I have to see everything, I have to see everything, I have to, repeated the tripper more loudly. Don't you get it, don't you? I have to see - I can't see it all - I have to see it all. Hey fella, I said in my calm-a-tripper voice. It's OK. You're with friends man. Everything's cool. Yeah, said Pin, don't freak dude it's all good.

The tripper looked up. He was a older than I'd first thought, with the bony, unshaven, unkempt looks of an habitual acid head. His hair was very long, dark and ratty and he wore an old blue kurta and dirty mirror-work waistcoat. His hands, long, blue veined and filthy, worked together convulsively. He's pretty gone, said Pin. Yeah, I said, downer.

The tripper buried his face in his hands and started rocking and moaning. I could only see the top of his greasy dandruffed head as he rived at himself. I was about to ask if he needed something and try and find some orange juice, when his head came up with a triumphant cry.

He was sitting with his eyeball, still held into the socket by whatever it is that holds your eyeballs into your skull, on a spoon just under his socket. He'd pulled it out.  I can see it all now, he shouted. Don't fucking shout, I shouted reflexively. Don't fuckin move, don't fuckin move! The tripper giggled happily, the glutinous glob of his eye balanced on the spoon. Christ Pin - Pin - go hold his fuckin arm, hold him steady, don't let go.

Pin, a sick, grey look on his face, went round and gently wrapped the happy tripper in his big arms, steadying the spoon. Others had come in when they heard shouting and I told them to phone 999 and then get their drugs and split. I heard the phone and the call, the party goer's wavery shocked voice. I saw Pin in his khaki great coat with the burned pocket and his face very white with red patches on his cheeks. I saw the tripper and the spoon with his eye on it. I saw it all clear and sharp and I felt nothing but a hard, cold calm.

I heard the front door open and people running out. I kept my gaze on Pin who didn't move an inch. Then in what seemed a few seconds but must have been much longer, I heard the ambulance pull up and then a man's voice ask where the emergency was. In here, in the kitchen, I said. Be careful, I said, just be careful.

The ambulance guy came in briskly, obviously a bit annoyed at being called to a party and ordered about by a girl.
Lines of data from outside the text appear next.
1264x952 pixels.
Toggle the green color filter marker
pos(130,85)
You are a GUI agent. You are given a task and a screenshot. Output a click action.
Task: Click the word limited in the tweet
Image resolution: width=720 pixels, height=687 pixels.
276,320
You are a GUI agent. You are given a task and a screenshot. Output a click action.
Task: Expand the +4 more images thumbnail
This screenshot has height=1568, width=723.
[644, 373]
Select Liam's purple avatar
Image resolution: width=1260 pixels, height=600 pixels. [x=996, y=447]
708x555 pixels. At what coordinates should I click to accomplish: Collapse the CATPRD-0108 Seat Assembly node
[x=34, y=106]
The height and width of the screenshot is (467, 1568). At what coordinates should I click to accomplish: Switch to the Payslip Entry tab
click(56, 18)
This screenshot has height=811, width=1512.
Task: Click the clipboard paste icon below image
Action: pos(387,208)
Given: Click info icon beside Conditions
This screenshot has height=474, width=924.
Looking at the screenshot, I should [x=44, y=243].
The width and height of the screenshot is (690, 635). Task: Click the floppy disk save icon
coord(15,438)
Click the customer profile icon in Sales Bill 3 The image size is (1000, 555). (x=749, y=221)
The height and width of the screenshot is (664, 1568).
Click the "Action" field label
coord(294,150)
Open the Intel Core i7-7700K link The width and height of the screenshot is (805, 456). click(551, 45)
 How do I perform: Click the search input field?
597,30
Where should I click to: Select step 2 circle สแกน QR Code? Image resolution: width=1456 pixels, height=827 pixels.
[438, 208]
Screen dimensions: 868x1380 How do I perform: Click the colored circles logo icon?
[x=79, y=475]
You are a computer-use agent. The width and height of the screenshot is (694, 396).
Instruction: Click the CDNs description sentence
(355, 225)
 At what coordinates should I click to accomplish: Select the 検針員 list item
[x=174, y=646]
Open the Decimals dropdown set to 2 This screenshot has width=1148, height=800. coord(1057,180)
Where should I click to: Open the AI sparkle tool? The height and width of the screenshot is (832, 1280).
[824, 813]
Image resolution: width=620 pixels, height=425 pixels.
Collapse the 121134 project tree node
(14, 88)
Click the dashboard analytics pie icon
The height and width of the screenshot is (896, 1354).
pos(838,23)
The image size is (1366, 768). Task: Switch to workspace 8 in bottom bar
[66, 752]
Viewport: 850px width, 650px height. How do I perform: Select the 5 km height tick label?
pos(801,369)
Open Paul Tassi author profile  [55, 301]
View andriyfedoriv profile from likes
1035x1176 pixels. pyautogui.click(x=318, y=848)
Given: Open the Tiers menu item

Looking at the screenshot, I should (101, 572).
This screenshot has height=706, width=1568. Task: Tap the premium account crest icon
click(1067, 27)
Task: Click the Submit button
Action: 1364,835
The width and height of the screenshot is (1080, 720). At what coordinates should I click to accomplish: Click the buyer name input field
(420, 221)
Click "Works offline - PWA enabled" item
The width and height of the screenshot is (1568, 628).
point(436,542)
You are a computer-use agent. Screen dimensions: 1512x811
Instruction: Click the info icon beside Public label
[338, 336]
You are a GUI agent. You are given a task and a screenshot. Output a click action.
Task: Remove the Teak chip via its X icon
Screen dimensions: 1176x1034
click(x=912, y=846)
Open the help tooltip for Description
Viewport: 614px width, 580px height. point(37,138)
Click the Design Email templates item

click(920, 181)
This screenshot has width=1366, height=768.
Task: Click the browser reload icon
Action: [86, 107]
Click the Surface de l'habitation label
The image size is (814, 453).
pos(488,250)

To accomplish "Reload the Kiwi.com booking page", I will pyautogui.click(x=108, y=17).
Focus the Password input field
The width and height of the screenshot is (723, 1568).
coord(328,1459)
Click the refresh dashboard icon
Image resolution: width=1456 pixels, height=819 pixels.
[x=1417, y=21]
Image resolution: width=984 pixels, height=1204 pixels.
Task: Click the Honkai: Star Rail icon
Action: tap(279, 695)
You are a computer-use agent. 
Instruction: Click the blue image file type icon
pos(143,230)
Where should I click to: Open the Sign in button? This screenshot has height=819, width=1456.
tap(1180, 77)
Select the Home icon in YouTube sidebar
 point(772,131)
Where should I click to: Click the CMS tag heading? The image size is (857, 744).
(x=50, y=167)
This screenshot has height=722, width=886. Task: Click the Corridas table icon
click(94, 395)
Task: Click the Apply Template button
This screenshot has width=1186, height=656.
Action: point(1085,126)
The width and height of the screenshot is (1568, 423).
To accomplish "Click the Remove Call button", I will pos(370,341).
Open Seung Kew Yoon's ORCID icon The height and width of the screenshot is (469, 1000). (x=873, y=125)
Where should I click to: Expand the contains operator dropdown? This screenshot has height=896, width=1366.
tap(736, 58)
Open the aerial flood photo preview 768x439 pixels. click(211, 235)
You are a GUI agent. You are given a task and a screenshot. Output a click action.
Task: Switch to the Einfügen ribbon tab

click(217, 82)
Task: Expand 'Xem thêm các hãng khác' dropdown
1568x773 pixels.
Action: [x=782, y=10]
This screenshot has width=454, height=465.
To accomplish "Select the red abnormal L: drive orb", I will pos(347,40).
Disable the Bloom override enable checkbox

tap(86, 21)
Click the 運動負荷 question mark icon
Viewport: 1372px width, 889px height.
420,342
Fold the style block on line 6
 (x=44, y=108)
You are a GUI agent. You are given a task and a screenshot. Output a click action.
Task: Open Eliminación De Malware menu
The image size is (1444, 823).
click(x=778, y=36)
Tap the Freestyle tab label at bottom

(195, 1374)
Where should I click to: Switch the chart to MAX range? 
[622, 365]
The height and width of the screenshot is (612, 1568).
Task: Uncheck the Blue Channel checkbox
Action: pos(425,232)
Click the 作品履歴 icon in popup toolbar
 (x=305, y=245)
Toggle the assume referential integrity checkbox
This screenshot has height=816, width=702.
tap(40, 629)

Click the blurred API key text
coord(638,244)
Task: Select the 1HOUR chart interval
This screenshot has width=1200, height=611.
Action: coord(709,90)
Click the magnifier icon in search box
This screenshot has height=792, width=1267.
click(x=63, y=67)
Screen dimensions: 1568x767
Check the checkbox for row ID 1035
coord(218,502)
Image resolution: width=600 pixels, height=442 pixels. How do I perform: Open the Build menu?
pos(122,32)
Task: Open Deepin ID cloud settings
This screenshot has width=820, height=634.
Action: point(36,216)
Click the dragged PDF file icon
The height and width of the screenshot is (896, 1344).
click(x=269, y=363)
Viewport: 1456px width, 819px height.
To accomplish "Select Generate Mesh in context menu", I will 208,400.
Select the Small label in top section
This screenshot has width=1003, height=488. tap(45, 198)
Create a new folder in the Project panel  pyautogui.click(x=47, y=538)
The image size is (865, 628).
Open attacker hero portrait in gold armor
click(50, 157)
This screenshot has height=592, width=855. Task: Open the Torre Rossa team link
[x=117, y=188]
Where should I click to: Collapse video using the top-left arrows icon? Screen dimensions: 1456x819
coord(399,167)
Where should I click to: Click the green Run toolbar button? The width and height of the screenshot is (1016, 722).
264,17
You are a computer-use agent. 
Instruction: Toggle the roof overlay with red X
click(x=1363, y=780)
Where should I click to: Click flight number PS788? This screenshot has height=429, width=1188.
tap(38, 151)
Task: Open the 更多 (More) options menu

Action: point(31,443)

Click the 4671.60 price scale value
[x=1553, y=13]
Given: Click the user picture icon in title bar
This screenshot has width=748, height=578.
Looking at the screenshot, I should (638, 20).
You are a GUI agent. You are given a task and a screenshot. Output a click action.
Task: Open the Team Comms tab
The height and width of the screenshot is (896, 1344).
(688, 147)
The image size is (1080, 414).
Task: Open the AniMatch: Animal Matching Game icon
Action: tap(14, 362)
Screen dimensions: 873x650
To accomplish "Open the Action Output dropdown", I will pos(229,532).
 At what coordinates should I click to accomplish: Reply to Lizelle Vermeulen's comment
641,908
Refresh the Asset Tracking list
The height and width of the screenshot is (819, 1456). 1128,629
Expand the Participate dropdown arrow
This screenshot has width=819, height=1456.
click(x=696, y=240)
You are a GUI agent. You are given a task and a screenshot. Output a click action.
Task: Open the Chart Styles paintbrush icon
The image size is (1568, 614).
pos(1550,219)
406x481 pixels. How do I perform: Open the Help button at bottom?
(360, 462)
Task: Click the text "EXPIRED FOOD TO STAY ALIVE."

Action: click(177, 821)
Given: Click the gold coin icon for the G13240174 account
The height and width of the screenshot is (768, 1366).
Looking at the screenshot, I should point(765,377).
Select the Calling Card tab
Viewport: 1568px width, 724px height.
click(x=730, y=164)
He blustered in then stopped dead, his crew mate bumping into him. Christ, he said. Christ, what - how long has he been like this? The tripper giggled. I can see everything now man, he trilled. Not long I said. We called straight away. He's on drugs, I added. I can see that, said the ambulance man.

Slowly and carefully they relieved Pin of his duty and he sat down heavily in one of the kitchen chairs. He was shaking. Ignoring us - we were just bloody hippie kids after all - the ambulance crew loaded the tripper onto a chair and wrapped him tightly so he could stay seated with his spoon. They took him away and I never heard what happened to him. Some weeks afterwards I asked a few people if anyone knew who Spoon Guy was. No one seemed to know him or whose friend he was. He was just another Kathmandu casualty.

As the ambulance left, the boy who's parents house it was came downstairs from where he'd been hiding with his girlfriend. Get the fuck out of my house, he screamed. You're a fuckin bitch everyone knows you're a fuckin bitch, chuntered the girl, you ruined our party, I hate you.

I pulled Pin to his feet. Come on, let's go, I said, before the coppers come. I didn't know if they would, but I wanted to put the wind up the nice, middle class young couple playing at being on the scene, in his parent's nice, middle class home.

We walked out to the soundtrack of the boy shouting about not the police, oh god not the police and went to an after hours drinking hole we all knew. I drank and drank and stayed stone cold sober. Pin drifted off and I got the first bus home. I saw Pin around a couple of times after that but we never mentioned what had happened. I was about 17. Pin must have been around 19 or 20.

I wonder still what the tripper saw.